Ci ha impiegato un po’ troppo sicuramente, ma la città di New York è ora pronta a gestire l’emergenza e a condurre il tracing dei positivi in maniera impeccabile, ai livelli di Tokyo.
Lo racconta Federico Rampini su Repubblica: divenuto positivo, insieme alla moglie, ha ricevuto la visita di una “tracer”. Una signora di mezza età, etnicamente cinese (neanche a farlo apposta!) è stata allertata dall’ambulatorio City-Md sulla 57sima strada, dove il giornalista aveva fatto il tampone con esito positivo. Test gratuito e con solo una ventina di minuti di attesa, per altro. La donna fa parte della task force locale, composta da circa 10mila assunti.

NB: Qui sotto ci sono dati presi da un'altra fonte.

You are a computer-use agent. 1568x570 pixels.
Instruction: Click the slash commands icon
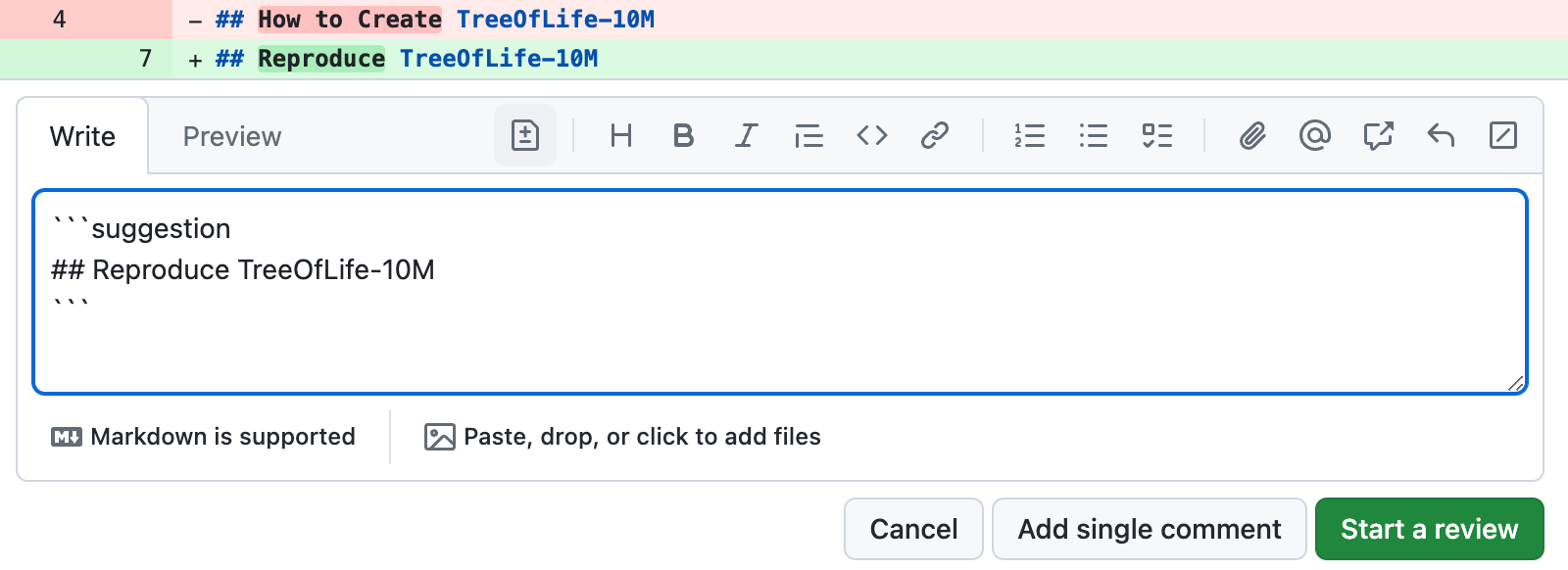[1502, 135]
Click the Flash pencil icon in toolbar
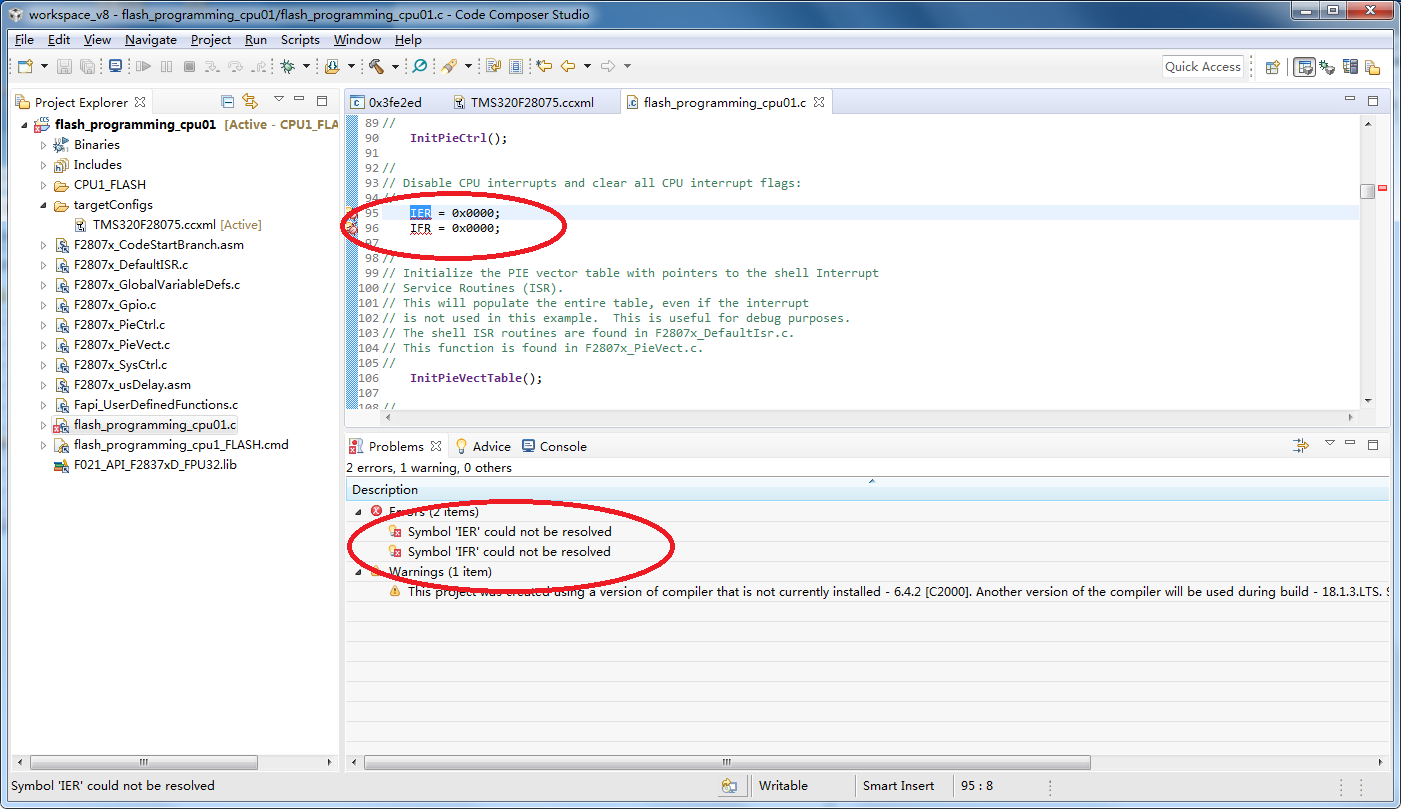Screen dimensions: 1401x809 point(449,66)
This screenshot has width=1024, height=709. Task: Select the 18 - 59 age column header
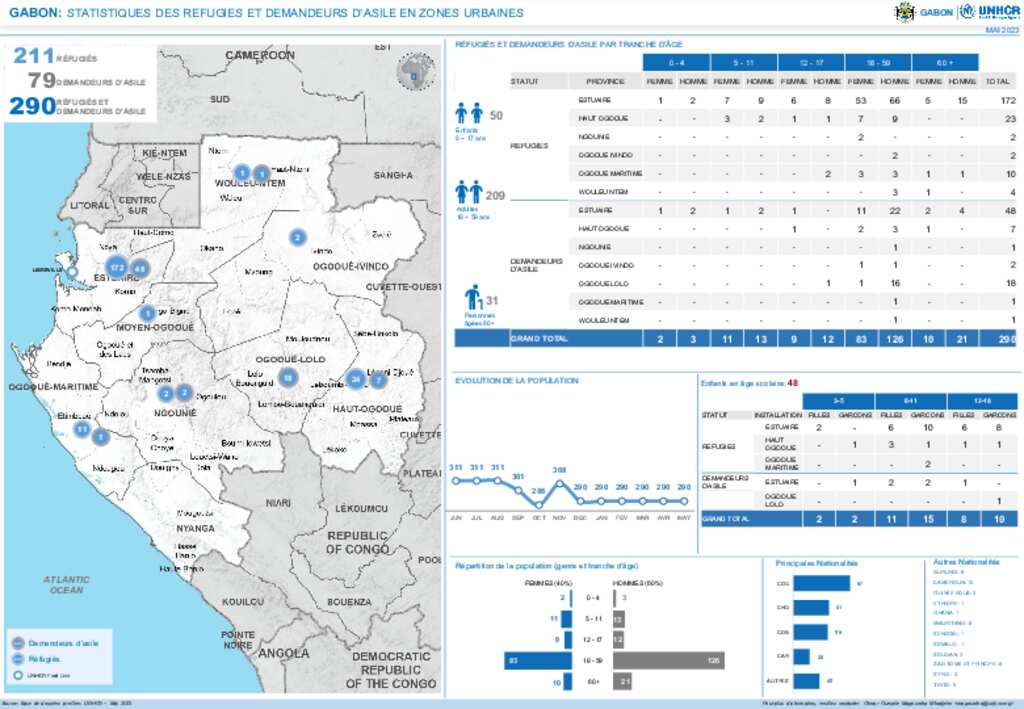tap(878, 62)
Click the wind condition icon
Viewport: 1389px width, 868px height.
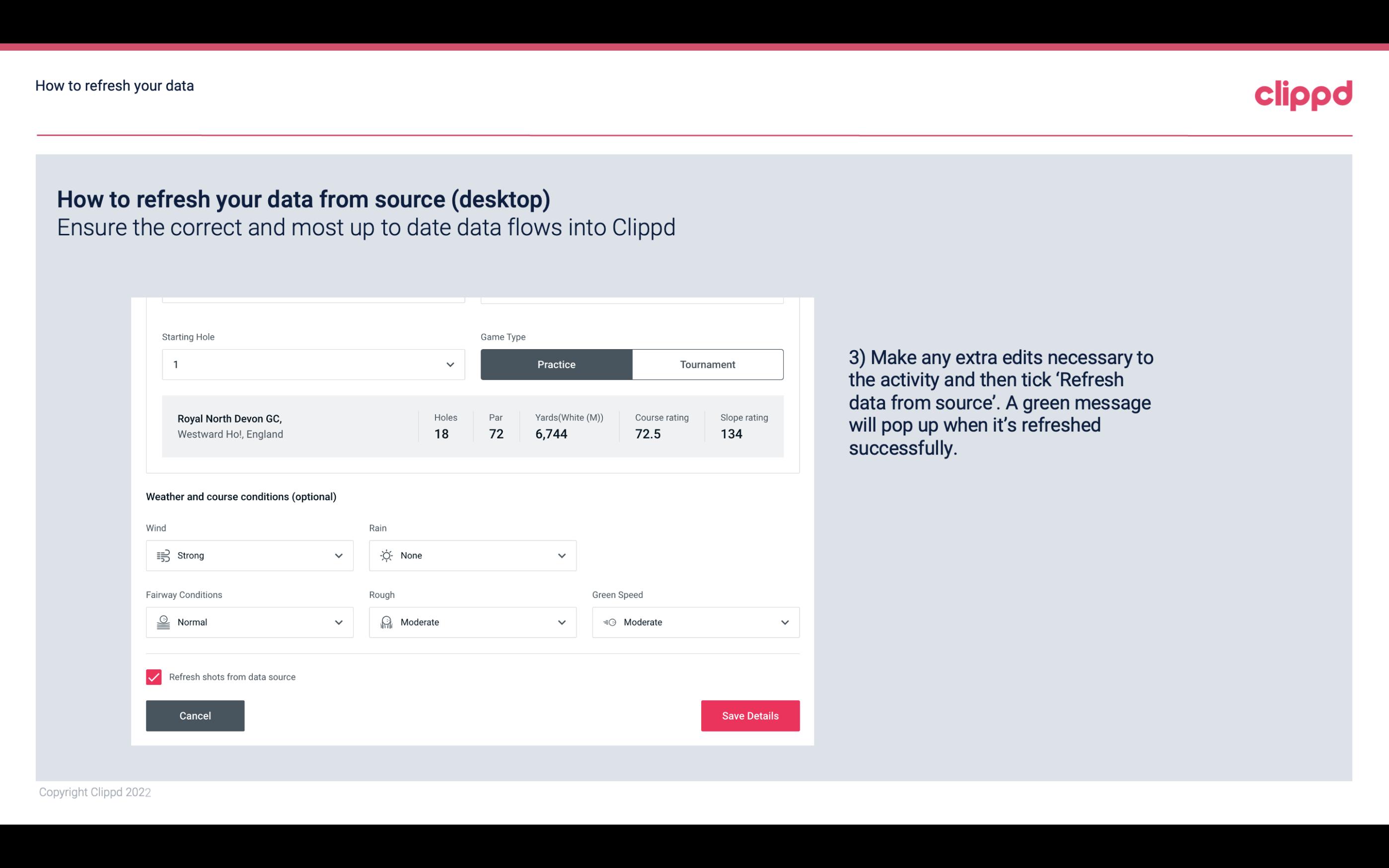pyautogui.click(x=163, y=556)
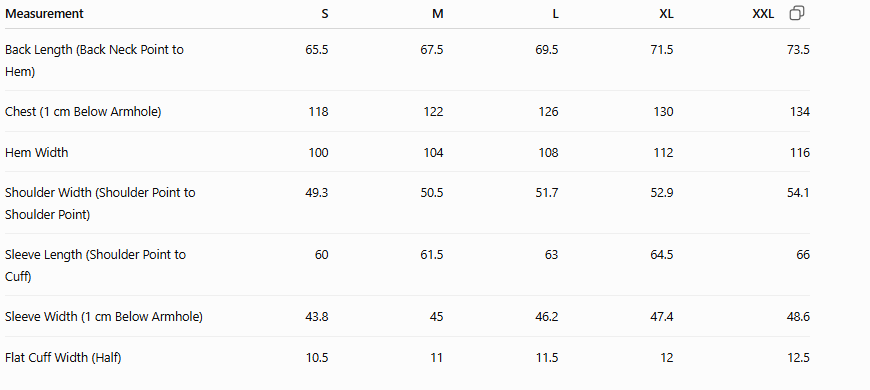Viewport: 870px width, 390px height.
Task: Click the Sleeve Length row label
Action: click(95, 266)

La tracer ha bussato alla porta di Rampini, mantenendosi a distanza di 5 metri. Si è assicurata che la famiglia avesse un medico da consultare, degli amici su cui contare per l’acquisto di medicinali o per la spesa. Ha cercato di ricostruire il momento del contagio e la lista di persone che potevano aver frequentato Rampini e la moglie negli ultimi giorni.
Lo ha invitato a scaricare la versione americana dell’app Immuni, sicuramente più efficiente della nostra, che non rivela l’identità della persona positiva.
Rampini lo definisce un incontro “politically correct”. L’amministrazione di New York ha subito molti morti prima di reagire e riuscire a gestire l’emergenza. Ci sono voluti sette mesi, ma ora secondo il giornalista la Big Apple è molto più simile a Tokyo e a Seul.